We are fortunate to now have better cholesterol lowering medications than in times past. Statins, like Lipitor, Crestor and simvastatin are the cornerstone of cholesterol treatment after dietary moderation. Aggressive treatment of all risk factors is warranted after a heart attack. However, in the absence of cardiovascular disease the benefit of cholesterol lowering medication is more difficult to measure. This is where one’s family history of early heart disease seems most relevant to me. Blindly putting statins in the nation’s chow, as some experts have argued, seems more like herd management than thoughtful caring for the thoroughbred in a doctor’s “stable.”

It may not interest some, but this internist remains fascinated by the “statin hypothesis” and the “LDL hypothesis.” The LDL sub-fraction of cholesterol is most closely associated with cardiovascular disease. Lowering LDL and total cholesterol with statins reduces cardiovascular risk. However, these potent agents have other properties which doctors call pleiotropic effects. These include, reducing inflammation, improving the function of cells lining blood vessels and antioxidant properties.
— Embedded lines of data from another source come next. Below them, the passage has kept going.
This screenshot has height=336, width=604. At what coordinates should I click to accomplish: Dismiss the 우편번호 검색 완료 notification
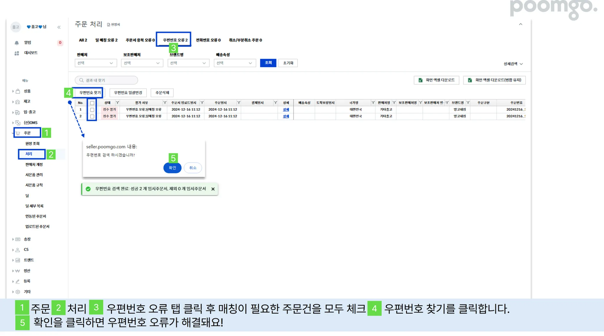click(x=213, y=189)
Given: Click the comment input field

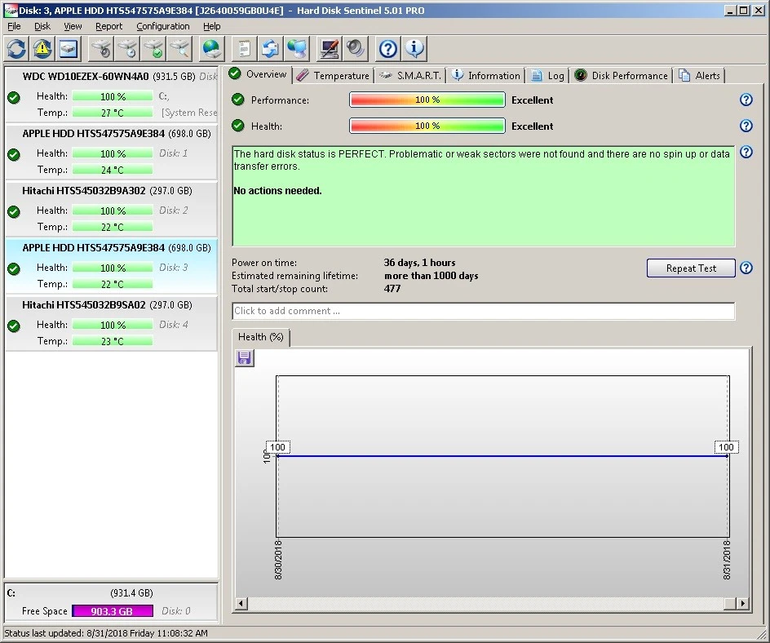Looking at the screenshot, I should (483, 311).
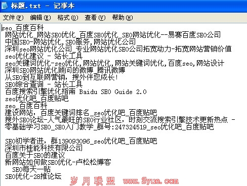The height and width of the screenshot is (186, 247).
Task: Click the title bar text 标题.txt - 记事本
Action: tap(43, 6)
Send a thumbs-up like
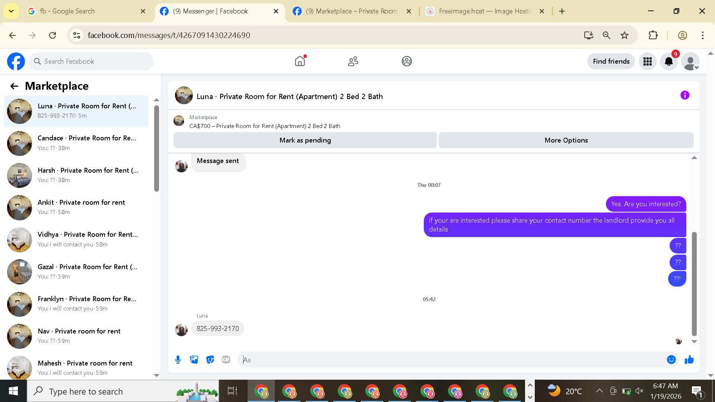This screenshot has width=715, height=402. [x=689, y=360]
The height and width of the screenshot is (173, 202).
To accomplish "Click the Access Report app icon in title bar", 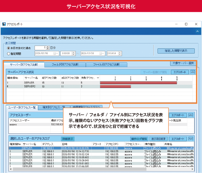I will click(4, 24).
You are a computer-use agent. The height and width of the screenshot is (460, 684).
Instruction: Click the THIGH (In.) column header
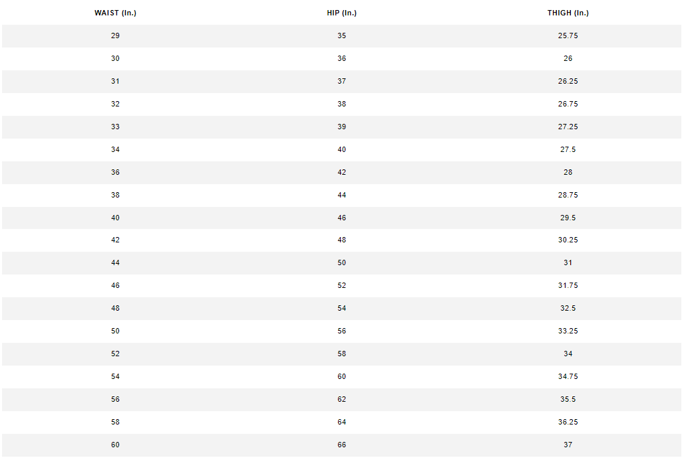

A recent study in the NEJM showcased the growing body of knowledge that the LDL hypothesis seems to be gaining consensus and a lower cholesterol level is better, just as a lower blood pressure is better. But beware the old opera cliché that it’s never over “til the fat lady sings.”

A hypothesis is a perspective which science then tests with experiments. If a hypothesis is repeatedly confirmed through testing it may be elevated to a theory as the way things work. With time a theory may be so successful that it becomes a law such as the law of gravity. But even Isaac Newton’s laws of gravity are subject to later consideration, as when Albert Einstein conceived relativity.

History and hind-sight are gifts of discernment.  I have found that blind orthodoxy is just that.